The Senate Armed Services Committee on Thursday voted to repeal the “Don’t ask, don’t tell” law that bans openly gay people from serving in the military.Obama is pleased:
The panel voted 16-12 to repeal the law. Sen. Jim Webb (Va.) was the only Democrat to vote against the measure, while Sen. Susan Collins (Maine) was the only Republican to vote for it.
Under the provision, the repeal will not be implemented until the Pentagon finishes its review of how it would impact the military. President Barack Obama, Secretary of Defense Robert Gates and Chairman of the Joint Chiefs of Staff Adm. Mike Mullen must first certify it can be achieved consistent with the military’s standards of readiness, effectiveness, unit cohesion and recruitment and retention.
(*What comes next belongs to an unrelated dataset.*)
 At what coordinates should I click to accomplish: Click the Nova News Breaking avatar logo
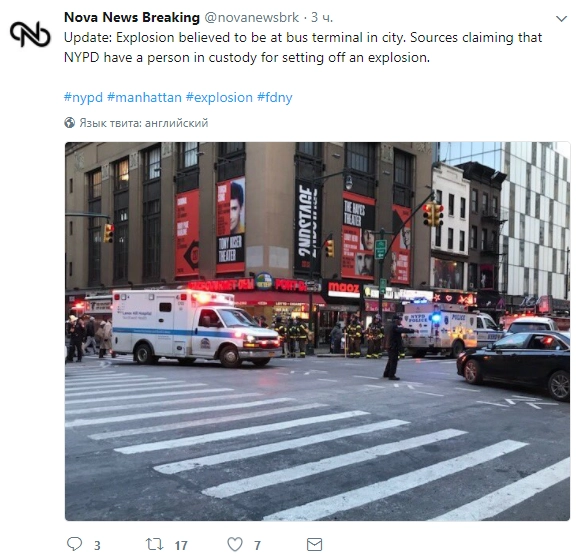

I have long advocated that we repeal ‘Don’t Ask Don’t Tell’, and I am pleased that both the House of Representatives and the Senate Armed Services Committee took important bipartisan steps toward repeal tonight. Key to successful repeal will be the ongoing Defense Department review, and as such I am grateful that the amendments offered by Representative Patrick Murphy and Senators Joseph Lieberman and Carl Levin that passed today will ensure that the Department of Defense can complete that comprehensive review that will allow our military and their families the opportunity to inform and shape the implementation process. Our military is made up of the best and bravest men and women in our nation, and my greatest honor is leading them as Commander-in-Chief. This legislation will help make our Armed Forces even stronger and more inclusive by allowing gay and lesbian soldiers to serve honestly and with integrity.